The Governments of Saskatchewan and Canada announced on Thursday that they are investing $5.4 million to provide up to $2 an hour increase for Early Childhood Educators (ECEs).

This is in recognition of the important services they provide in supporting families who require child care. Education Minister Dustin Duncan said the investment will assist child care centres in providing improved wages in the recruitment and retention of ECEs.

“Early Childhood Educators provide our youngest learners with quality early learning and the building blocks they need to prepare them for school,” Duncan said in a press release. “This investment helps recognize the hard work these professionals do every day while creating an incentive for new individuals to begin a career as a certified Early Childhood Educator.”

This Wage Enhancement Grant will be funded through the Canada-Saskatchewan Canada-Wide Early Learning and Child Care Agreement, which also supports future ECEs with free post-secondary training, professional development opportunities and many other programs.
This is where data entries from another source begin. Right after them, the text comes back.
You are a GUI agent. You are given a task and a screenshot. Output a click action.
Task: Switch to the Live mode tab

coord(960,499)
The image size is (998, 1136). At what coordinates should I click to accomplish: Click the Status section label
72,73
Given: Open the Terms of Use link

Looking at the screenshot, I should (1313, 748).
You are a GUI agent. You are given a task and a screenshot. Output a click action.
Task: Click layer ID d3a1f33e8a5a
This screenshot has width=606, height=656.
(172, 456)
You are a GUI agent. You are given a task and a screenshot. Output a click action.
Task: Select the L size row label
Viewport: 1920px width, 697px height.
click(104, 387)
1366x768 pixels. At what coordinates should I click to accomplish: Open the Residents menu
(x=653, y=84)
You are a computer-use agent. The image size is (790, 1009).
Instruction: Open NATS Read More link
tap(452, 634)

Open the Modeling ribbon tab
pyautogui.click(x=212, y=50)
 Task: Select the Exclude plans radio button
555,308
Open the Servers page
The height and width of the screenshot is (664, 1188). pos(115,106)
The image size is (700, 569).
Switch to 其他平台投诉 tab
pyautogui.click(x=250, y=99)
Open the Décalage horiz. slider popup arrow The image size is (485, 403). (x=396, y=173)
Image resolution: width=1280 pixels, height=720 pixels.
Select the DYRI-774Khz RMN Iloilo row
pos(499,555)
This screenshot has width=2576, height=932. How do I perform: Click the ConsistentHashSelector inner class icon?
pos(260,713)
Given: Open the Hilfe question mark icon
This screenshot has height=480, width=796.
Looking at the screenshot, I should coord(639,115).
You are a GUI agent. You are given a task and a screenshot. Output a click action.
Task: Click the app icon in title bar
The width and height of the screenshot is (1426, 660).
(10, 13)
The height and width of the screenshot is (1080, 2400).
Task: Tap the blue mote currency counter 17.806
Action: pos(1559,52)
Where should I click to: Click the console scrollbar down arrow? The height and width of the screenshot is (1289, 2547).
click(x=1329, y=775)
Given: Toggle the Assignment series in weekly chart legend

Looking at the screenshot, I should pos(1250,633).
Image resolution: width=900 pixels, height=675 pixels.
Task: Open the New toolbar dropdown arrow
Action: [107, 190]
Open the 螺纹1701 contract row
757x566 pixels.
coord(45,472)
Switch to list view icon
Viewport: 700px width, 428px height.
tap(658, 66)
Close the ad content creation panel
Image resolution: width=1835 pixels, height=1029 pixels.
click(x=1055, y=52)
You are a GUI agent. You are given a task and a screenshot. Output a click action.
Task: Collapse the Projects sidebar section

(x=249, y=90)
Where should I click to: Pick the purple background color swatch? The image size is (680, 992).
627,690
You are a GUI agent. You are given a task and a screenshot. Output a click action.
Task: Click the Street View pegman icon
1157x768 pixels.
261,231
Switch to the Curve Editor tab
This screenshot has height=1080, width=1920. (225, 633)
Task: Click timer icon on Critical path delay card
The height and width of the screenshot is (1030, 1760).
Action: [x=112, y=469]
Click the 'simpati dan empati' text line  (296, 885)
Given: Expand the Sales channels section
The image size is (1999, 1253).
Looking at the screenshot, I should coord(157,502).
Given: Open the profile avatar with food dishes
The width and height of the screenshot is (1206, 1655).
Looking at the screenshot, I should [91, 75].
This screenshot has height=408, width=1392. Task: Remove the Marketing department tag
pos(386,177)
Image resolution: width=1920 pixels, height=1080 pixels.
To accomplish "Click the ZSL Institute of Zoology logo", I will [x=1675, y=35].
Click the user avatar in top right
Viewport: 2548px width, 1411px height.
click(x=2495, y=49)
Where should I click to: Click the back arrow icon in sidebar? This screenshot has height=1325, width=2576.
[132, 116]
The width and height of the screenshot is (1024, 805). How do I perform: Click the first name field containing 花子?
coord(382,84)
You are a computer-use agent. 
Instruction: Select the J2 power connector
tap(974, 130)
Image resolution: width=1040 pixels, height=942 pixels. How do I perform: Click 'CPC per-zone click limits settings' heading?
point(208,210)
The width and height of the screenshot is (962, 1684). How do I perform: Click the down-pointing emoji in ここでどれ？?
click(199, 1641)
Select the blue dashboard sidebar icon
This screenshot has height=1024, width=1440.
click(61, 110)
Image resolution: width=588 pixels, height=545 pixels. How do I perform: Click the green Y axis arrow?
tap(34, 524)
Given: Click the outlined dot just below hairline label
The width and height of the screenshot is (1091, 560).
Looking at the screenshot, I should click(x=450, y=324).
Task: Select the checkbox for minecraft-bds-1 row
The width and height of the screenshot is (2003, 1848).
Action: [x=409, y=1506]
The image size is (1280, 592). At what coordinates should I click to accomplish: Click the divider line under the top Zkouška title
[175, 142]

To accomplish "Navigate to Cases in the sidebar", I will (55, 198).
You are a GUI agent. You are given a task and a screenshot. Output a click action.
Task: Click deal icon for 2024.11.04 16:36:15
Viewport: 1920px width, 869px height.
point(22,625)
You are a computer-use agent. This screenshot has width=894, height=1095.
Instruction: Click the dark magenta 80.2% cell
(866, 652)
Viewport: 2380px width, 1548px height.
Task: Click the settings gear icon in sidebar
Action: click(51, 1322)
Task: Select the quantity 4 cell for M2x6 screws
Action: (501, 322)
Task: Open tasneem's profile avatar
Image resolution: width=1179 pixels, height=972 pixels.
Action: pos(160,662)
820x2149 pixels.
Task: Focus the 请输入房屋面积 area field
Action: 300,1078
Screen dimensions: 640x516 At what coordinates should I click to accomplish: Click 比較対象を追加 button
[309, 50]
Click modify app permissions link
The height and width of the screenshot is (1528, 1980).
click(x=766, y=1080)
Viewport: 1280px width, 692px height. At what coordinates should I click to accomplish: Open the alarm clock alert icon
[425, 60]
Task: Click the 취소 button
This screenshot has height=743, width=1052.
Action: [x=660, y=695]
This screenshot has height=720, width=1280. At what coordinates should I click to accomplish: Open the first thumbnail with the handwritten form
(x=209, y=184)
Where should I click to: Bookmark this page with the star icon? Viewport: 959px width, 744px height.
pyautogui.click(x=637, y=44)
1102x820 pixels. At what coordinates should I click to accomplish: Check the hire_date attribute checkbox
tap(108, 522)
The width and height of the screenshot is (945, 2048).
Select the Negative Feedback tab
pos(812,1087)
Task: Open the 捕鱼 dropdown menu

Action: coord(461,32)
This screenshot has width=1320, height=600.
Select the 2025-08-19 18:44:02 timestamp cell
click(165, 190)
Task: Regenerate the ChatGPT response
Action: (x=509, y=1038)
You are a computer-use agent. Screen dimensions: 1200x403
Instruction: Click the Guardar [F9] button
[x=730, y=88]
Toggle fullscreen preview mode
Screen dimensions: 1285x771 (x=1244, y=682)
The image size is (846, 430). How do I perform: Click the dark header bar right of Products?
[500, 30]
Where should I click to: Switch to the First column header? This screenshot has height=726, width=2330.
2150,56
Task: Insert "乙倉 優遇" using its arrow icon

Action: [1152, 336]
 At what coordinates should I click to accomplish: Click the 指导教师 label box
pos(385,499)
These all align with the joint federal and provincial commitment to improving quality in the early learning and child care sector and attracting, retaining and growing a strong and skilled workforce of Early Childhood Educators.

“Early Childhood Educators are at the very heart of the Canada-wide Early Learning and Child Care system, “Canada’s Minister for Families, Children and Social Development, Karina Gould said. “Today’s announcement in Saskatchewan is another meaningful step toward ensuring the work of these professional educators is valued throughout their lifelong career.”

Gould said certified ECEs understand child development and have the knowledge and skills to deliver a program that meets the needs of individual children and supports their development and building of strong relationships.

The investment in wage increases help address the compensation necessities for ECEs. This increase is a step toward the development of the wage grid for ECEs, which the Government of Saskatchewan will implement by the end of 2022-23. Saskatchewan child care centres can expect to receive more information on the ECE wage increase during the last week of September.

“This announcement is a wonderful step to help stabilize the Early Learning and Child Care (ELCC) workforce during these challenging times,” Saskatchewan Early Childhood Association (SECA) Executive Director Georgia Lavallee said.

“Early Childhood Educators are the heart of ELCC and we look forward to continued support and investments into the workforce.”

Providing grants for Early Childhood Educators is just one part of a larger initiative by the Governments of Saskatchewan and Canada to implement a Canada-wide Early Learning and Child Care System. The Canada-Saskatchewan Canada-Wide Early Learning and Child Care Agreement, signed just over a year ago, provides a federal investment of nearly $1.1 billion over five years for regulated early learning and child care programs and services for children under the age of six in Saskatchewan.

With on average 70 per cent child care fee reductions already announced in the province, the goal is to bring down average fees for regulated child care to $10-a-day by the end of March 2026.